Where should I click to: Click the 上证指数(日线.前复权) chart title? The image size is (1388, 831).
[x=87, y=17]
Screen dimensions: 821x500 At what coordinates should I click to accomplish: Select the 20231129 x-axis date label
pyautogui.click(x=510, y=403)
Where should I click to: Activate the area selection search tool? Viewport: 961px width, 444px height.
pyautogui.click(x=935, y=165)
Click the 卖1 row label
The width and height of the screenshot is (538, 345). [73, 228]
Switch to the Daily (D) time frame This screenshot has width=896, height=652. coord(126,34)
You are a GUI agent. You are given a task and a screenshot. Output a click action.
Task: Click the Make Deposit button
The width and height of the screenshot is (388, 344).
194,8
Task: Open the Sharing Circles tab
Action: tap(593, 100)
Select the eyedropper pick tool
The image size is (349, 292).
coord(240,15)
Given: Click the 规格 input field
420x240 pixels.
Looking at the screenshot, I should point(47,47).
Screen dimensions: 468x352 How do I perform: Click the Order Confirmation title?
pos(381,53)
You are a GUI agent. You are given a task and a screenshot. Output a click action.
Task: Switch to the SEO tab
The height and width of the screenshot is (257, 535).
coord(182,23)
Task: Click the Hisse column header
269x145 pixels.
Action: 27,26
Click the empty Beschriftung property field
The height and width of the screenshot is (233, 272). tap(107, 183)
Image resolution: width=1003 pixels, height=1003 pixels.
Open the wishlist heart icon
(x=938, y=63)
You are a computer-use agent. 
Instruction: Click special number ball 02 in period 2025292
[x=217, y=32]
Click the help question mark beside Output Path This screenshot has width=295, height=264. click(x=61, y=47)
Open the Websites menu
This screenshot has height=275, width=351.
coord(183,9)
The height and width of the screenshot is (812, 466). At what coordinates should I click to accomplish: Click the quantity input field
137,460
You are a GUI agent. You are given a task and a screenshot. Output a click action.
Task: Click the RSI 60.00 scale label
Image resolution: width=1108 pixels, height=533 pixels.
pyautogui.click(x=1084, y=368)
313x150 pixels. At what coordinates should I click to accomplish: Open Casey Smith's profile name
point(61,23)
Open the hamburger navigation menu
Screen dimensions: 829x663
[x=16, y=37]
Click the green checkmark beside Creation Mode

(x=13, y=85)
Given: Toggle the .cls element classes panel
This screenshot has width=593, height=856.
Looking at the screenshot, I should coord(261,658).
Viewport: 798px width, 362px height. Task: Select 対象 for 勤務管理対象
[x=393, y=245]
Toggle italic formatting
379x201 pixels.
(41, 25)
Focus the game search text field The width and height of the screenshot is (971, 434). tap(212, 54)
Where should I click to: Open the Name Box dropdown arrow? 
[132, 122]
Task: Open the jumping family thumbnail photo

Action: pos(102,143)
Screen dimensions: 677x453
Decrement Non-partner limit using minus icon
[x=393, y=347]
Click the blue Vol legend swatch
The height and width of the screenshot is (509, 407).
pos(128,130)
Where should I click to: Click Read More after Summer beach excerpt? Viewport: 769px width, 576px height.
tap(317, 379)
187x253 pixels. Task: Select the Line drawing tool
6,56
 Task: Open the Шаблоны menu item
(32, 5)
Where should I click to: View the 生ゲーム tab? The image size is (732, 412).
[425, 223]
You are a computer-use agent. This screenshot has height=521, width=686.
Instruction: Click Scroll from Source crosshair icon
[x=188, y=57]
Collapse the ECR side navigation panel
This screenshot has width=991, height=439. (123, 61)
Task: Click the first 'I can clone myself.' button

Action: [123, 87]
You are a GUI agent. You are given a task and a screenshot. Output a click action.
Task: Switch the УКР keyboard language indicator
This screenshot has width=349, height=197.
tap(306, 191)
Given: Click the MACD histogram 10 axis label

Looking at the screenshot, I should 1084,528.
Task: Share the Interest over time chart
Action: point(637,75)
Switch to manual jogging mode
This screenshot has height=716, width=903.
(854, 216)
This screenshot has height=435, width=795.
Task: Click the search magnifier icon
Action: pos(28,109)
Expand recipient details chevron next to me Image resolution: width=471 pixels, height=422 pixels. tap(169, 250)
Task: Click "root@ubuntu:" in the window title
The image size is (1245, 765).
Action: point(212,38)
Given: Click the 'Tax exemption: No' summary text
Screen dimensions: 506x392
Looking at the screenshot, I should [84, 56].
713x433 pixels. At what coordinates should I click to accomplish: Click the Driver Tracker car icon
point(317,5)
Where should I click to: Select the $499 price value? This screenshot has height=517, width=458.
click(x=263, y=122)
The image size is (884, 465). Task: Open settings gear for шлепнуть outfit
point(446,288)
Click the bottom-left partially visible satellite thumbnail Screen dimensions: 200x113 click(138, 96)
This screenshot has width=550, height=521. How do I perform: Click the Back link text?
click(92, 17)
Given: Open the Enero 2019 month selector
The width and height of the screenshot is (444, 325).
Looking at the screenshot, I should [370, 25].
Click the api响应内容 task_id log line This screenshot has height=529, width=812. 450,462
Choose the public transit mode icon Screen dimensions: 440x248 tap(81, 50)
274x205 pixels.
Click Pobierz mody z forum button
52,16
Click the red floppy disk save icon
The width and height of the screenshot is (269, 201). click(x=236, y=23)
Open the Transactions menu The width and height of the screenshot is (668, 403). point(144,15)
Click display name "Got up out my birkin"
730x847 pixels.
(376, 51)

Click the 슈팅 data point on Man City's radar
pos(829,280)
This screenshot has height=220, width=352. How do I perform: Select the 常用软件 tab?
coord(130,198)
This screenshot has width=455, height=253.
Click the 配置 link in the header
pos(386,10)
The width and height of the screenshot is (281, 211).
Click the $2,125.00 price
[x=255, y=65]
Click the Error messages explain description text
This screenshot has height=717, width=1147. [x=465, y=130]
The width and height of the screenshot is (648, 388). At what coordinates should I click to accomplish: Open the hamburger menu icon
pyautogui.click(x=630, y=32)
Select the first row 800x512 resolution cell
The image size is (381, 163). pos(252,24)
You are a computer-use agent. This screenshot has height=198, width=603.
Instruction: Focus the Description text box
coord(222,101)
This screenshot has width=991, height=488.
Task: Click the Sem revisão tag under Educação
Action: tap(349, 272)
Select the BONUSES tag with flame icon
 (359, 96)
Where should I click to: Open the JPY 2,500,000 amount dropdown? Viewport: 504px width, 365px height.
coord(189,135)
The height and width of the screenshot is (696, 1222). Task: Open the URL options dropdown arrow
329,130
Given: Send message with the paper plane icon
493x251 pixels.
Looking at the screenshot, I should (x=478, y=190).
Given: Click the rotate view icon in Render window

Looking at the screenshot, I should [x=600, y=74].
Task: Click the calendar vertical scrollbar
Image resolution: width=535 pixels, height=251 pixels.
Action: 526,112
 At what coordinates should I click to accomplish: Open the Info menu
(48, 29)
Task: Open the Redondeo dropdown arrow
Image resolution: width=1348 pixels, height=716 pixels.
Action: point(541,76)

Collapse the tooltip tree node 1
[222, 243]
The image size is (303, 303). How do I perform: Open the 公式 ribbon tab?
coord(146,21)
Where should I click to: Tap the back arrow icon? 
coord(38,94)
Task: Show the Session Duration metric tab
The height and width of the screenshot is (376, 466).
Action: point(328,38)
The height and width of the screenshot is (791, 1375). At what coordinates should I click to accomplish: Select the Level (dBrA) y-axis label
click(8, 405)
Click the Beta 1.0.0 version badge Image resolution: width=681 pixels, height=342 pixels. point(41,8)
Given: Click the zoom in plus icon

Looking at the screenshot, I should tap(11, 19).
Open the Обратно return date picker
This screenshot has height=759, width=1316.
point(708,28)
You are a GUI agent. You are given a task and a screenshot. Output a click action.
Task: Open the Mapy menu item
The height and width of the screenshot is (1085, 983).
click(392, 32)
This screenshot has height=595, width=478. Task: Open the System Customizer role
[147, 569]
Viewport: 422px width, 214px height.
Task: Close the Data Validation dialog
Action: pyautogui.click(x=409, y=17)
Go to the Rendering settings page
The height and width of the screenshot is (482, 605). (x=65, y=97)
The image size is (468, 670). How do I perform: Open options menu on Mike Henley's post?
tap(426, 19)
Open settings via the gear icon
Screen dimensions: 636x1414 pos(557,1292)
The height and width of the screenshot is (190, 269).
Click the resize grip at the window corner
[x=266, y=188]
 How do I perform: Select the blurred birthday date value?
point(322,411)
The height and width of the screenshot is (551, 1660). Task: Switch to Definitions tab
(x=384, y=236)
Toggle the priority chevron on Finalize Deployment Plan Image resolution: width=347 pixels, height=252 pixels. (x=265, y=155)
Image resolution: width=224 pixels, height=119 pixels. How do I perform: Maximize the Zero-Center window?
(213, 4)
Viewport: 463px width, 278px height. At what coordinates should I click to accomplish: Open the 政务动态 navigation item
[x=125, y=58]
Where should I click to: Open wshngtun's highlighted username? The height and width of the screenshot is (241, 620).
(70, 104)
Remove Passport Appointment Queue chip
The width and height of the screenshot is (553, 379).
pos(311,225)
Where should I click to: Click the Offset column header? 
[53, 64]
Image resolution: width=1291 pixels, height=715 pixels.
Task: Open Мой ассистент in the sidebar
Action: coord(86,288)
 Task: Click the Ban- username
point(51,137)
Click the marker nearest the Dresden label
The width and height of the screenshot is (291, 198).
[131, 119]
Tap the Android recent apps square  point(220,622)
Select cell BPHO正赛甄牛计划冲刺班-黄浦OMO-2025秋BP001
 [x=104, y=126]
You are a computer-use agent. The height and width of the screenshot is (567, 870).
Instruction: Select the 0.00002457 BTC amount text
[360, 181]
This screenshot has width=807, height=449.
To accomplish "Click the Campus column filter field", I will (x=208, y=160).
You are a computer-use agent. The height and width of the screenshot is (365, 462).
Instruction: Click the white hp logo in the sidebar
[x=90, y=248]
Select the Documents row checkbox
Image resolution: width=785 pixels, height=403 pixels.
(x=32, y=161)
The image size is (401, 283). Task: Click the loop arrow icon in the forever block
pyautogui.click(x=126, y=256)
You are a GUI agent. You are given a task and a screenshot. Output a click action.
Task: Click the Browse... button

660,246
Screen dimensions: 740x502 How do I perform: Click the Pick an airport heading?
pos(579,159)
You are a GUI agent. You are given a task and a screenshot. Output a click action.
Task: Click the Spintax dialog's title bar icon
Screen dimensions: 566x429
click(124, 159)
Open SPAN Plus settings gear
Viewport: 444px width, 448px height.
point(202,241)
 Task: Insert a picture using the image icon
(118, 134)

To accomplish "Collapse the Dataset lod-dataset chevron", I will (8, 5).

..........

**WHAT THE TASK REQUIRES**
After locating the line with "Task: Click the first" in the material above, return it and each line after it exactly, ending at the line with "Switch to manual jogging mode".

**RESULT OF THIS EXERCISE**
Task: Click the first 'I can clone myself.' button

Action: [123, 87]
You are a GUI agent. You are given a task and a screenshot. Output a click action.
Task: Switch the УКР keyboard language indicator
This screenshot has width=349, height=197.
tap(306, 191)
Given: Click the MACD histogram 10 axis label

Looking at the screenshot, I should 1084,528.
Task: Share the Interest over time chart
Action: point(637,75)
Switch to manual jogging mode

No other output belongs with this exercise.